Financing Law Firms: New Law versus Old Law: Good or Bad?


It seems to be the season of law firm/business surveys. We're hearing a lot about New Law, pushback from clients, less for more and so on. Smith & Williamson, an accounting firm, have surveyed law firms about their future finance decisions. 

Law firms are facing increasing competition from other firms. This isn't surprising as most below the Magic Circle are fungible. And it would be the same in the US too. The choices are maybe to merge or downsize into a boutique. Indeed it is the boutiques that are causing the competitive pressures on mainstream law firms. 

One solution is to buy them, rather like Facebook and Google buying smaller but useful companies. Think Facebook and Oculus. The problem for law firms is that they are shy when it comes to external financing. They like to borrow from banks with revolving credit facilities or, worse, via overdraft. (I know this is external but it isn't perceived in that way by lawyers.)

Aside from personnel, one of the biggest expenditures for law firms is technology, especially if they are trying to commoditise part of their services--e.g. online term sheets. Altman Weil say their survey found the biggest threat for law firms was CCCT (competition, commoditisation, competition [from alternative suppliers], and technology.  Calls for capital contributions from partners and overdrafts are primitive ways of funding the future. The Legal Services Act 2007 gave law firms (or more strictly legal services providers) the opportunity to become Alternative Business Structures so they could attract external investment. 

Big law hasn't really taken advantage of this yet.
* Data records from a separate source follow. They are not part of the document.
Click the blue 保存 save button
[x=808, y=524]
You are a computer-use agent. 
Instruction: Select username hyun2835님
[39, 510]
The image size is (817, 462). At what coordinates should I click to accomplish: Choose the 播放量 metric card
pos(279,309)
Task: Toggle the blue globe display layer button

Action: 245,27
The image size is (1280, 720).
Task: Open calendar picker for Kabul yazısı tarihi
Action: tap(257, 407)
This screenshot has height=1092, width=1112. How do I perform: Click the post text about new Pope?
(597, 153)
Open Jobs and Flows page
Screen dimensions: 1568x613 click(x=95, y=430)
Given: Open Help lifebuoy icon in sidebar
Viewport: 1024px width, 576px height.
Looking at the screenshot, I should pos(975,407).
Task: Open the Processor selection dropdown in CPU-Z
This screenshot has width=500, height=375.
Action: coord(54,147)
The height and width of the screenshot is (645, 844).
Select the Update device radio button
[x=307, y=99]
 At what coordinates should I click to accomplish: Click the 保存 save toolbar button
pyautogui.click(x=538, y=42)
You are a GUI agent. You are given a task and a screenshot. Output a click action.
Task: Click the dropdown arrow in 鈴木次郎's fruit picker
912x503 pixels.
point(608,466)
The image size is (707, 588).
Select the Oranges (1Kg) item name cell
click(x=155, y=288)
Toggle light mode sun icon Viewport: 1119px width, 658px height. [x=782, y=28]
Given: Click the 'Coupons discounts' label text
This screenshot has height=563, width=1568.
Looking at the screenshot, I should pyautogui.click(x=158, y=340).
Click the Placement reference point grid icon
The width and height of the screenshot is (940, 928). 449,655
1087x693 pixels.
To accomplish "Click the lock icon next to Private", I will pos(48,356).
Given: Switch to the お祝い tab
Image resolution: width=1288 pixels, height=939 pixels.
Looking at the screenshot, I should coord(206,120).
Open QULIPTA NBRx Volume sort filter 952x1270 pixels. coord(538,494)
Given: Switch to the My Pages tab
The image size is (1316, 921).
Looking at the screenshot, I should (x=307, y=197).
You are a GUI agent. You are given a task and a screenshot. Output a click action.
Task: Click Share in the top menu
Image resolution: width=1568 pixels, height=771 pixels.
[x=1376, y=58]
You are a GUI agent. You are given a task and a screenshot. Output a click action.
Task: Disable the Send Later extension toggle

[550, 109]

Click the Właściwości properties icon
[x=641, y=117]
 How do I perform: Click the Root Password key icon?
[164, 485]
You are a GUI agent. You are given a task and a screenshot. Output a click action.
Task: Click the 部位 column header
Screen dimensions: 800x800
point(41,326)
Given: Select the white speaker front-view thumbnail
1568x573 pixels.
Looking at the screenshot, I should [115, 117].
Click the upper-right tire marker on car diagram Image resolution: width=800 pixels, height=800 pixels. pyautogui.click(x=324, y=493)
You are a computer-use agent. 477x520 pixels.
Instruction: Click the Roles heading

The most common form of entity is still the limited liability partnership. None of the big firms have incorporated, because they fear external scrutiny and pressures for change. However, Smith & Williamson found around 32% of their respondents (about 50 of the top 100) were prepared to see private equity as a source of funding. 

The funding would be used to buy "bolt-on" acquisitions, the boutiques that are the source of frustrating competition for the mainstream firms. I suspect law firms think this type of funding will be easier to control than other kinds. This is speculation but the fact that law firms haven't yet incorporated or gone public (pace Slater+Gordon) suggests to me that either they don't know how or don't want to subject themselves to market disciplines. Given private equity works on a three year timeline to exit, I can't see them taking a back seat on financial decisions in the law firm. Cost cutting, commoditisation and asset stripping are the usual weapons of private equity, so I don't see law firms being immune. And of course the private equity investor's favourite investment technique is debt loading. Law firms are used to being encumbered with debt as that's what they do normally. PE debt will be fiercer. 

So as much as law firms think of themselves as businesses, and they are, in many ways they are still immature in matters of the market. If they don't start to learn market disciplines and see themselves as something other than chummy clubs, when they go to market [I considered a number of metaphors here from dull to unprintable, so insert your own] it will be a case of, to use Goffman's phrase, "cooling the mark out".